画家の名はガマ(I Wayan GAMA)。お腹の辺りをひと撫でしながらニンマリの風貌を見て、失礼にも吹き出してしまいました(ゴメンナサイ)。ちなみに、Wayan(ワヤン)は一番目の子という意味。二番目がMade, 三番目がNyoman, 四番目がKetur、五番目以降はまた最初に戻ります。Iは男性、女性ならNiです。つまり、「I(Ni) _ Wayan(Made/Nyoman/Ketur) _ 固有の名前」という命名法なのです。バリにはカースト制が残っており、この命名法は人口の大半を占める第四の層でのこと、他の層はまた別の名付けのルールがあるみたいです。だから、Wayanさんが多いのですね。
話を戻します。このガマ氏、気分が乗るとインスピレーションで筆を走らせるアーティスト。直感的に背景の色を決めると、熱帯の植物や鳥をやや様式化されたスタイルで描きます。背景は写真のように黒であったり、赤、白、青、時には金を使うことも。夜ライトアップされた水槽で泳ぐ魚たちを見ていると、一日の緊張が解きほぐされていく感じがしますが、この青い睡蓮もそれと似た静かな感覚を持ちました。まるで、絵の中に小さな世界があるみたいに。

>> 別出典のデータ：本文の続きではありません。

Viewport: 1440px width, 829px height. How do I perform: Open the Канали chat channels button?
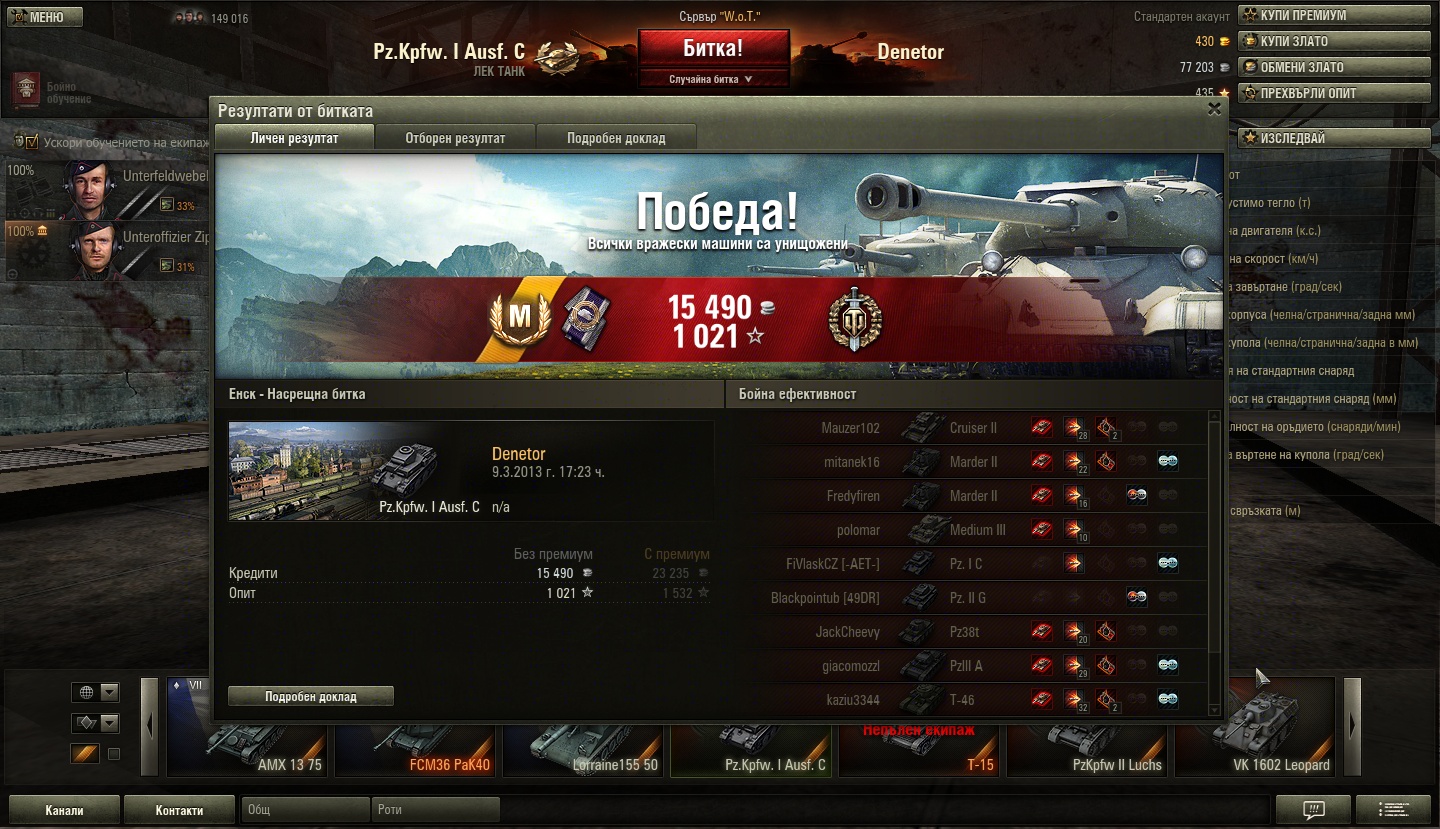pyautogui.click(x=64, y=810)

7月のバリ絵画展「緑に抱かれる午後」では、ガマ氏の作品で、夏を連想する花のエッセンスを加えてみたいと考えています。緑とどんな風に調和させていくか楽しみです。
今回仕入れた作品は5月末までに「バリアートショールーム」の作品ページに公開します。ガマ氏の作品は四点ありますので、お楽しみに。